O mundo dos outros

'Perestroikas'

19 maio 2009 8:00

19 maio 2009 8:00

Nos anos 80 do século passado Gorbatchov anunciou a perestroika (isto é, a reestruturação económica) para reformar o comunismo - porque gostava de ordem e não percebera que o comunismo não era reformável. Ieltsin, que gostava de liberdade e tinha percebido que a reforma era impossível, derrubou Gorbatchov, liquidou de cima para baixo a União Soviética e, acolitado por Iegor Gaidar, deu cabo da economia planificada, lançou a economia de mercado e a democracia política, inventando assim a versão contemporânea da Rússia eterna.

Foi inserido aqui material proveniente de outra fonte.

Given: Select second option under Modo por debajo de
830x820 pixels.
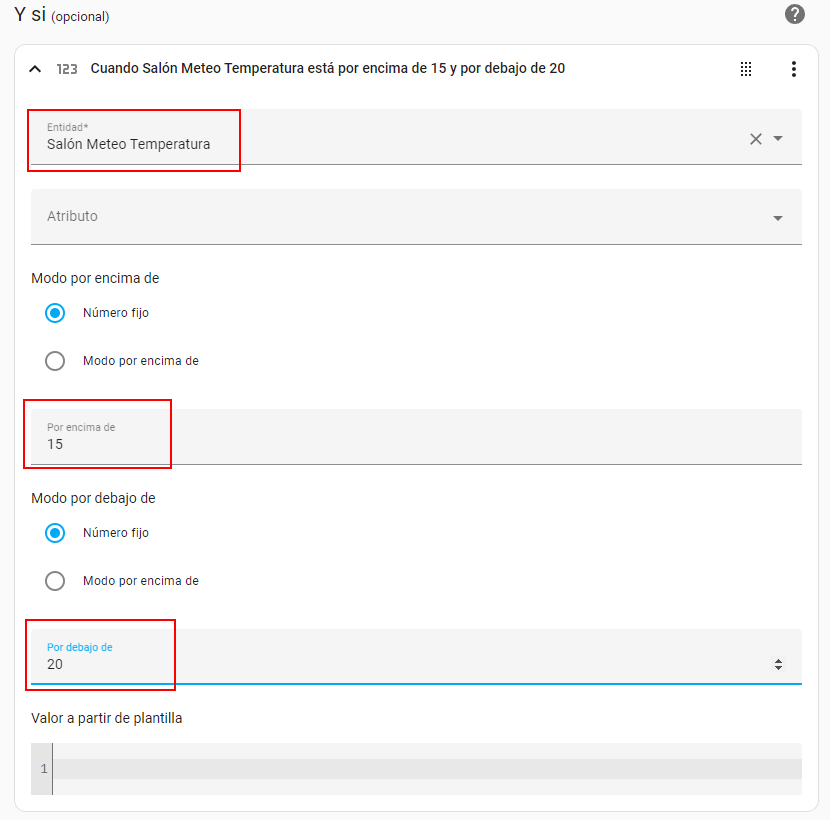Looking at the screenshot, I should [55, 581].
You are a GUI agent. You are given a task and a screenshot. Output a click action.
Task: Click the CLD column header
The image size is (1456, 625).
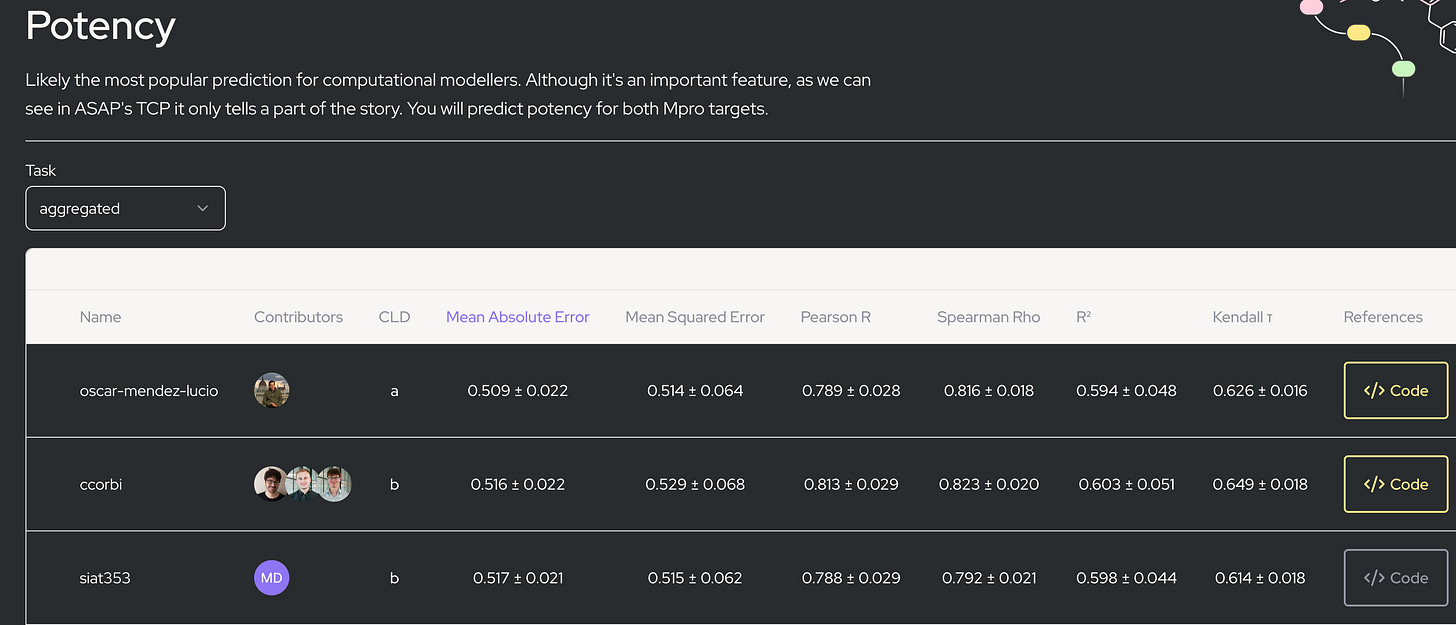(394, 317)
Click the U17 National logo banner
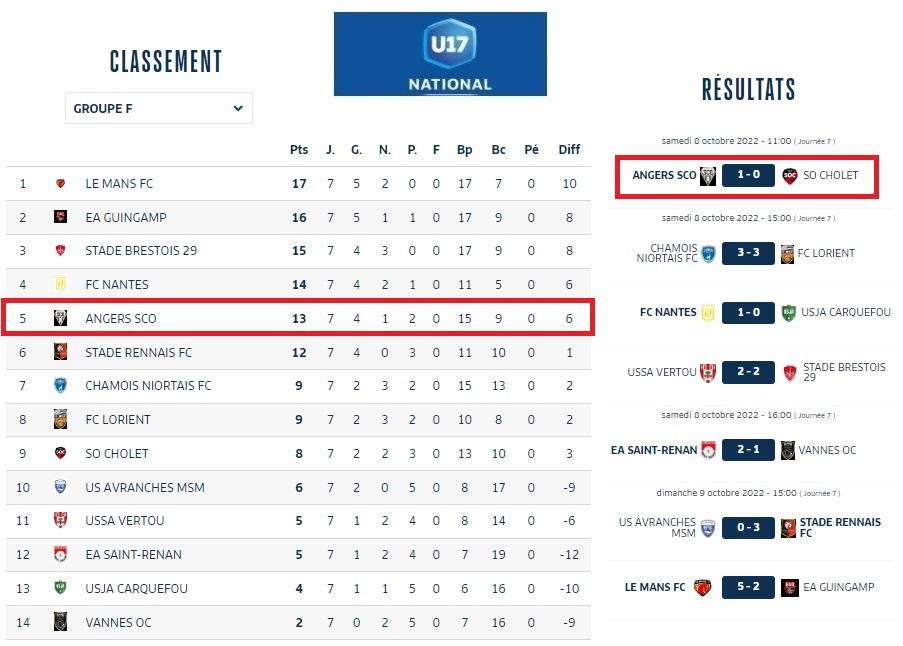Screen dimensions: 903x646 click(440, 54)
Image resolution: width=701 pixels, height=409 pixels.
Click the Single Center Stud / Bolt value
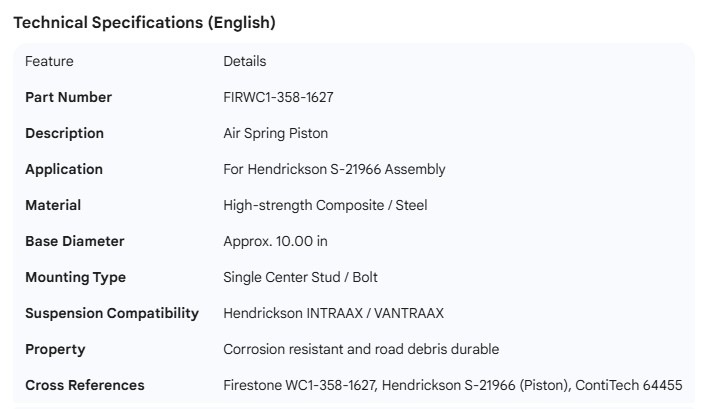coord(300,277)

Tudo tem custos e passar, de um dia para o outro, de uma dieta de Lenine para uma dieta de Hayek desafiaria os organismos mais robustos. A Rússia ainda não se recompôs dessa transição súbita, das privatizações corruptas, da ganância dos oligarcas e da inépcia empresarial do resto, do assalto metódico ao poder pelos sucessores do KGB, com o mal-estar agravado ultimamente pela queda dos preços do petróleo e do gás.

Estou em que a pouco e pouco irá ao sítio, mas ao seu sítio - versão do capitalismo que não será necessariamente idêntica aos modelos ocidentais que inspiraram Ieltsin e Gaidar mas onde, pelo menos, os governantes tenham ganho o hábito de prestar contas aos governados, vigore alguma decência cívica e vizinhos frágeis - Bálticos, Ucrânia, Geórgia - possam passar a dormir sem o Credo na boca.

Duas décadas depois de Gorbatchov querer compor o comunismo em Moscovo, Barack Obama herdou em Washington crise do capitalismo de gravidade inédita na experiência dos seus compatriotas; práticas oficiais ofensivas dos direitos humanos de que os Estados Unidos se honram de ser garantes (Abu Ghraib, prisões da CIA, tortura, escutas); prestígio e credibilidade americanos no estrangeiro pelas ruas da amargura e os grandes novos poderes acotovelando-se para, nos banquetes do mundo, passarem da mesa dos criados para a mesa dos patrões.

Por outro lado, não me lembro de chefe político que tenha chegado ao poder na crista de tão grande onda de esperança universal. Gorbatchov quando apareceu também entusiasmou, mas sobretudo os chefes políticos ocidentais. Numa cimeira da NATO em Bruxelas os elogios que lhe foram feitos por Thatcher, Reagan, Kohl e outros foram tais que Mitterrand quando chegou a sua vez, suspirou: "Então, meus senhores, então! Não é bem o Gandhi..." (Mitterrand era cool, como se diz agora).

Tal como Gorbatchov, Obama quer reformar o sistema que herdou e tem a sorte do seu sistema ser eminentemente reformável. A parte da esquerda europeia que, desde a falência do Lehman Brothers, julga assistir ao fim do capitalismo e tira os amanhãs que cantam do baú onde os arrumara depois do colapso da URSS, engana-se mais uma vez.

Os Estados Unidos vão recuperar antes do resto do mundo e (com a China) sairão mais fortes da crise. Os europeus, se tiverem juízo, não se atrasarão muito. Se não tiverem, continuarão a enfraquecer-se uns contra os outros em vez de se reforçarem juntos contra o mundo.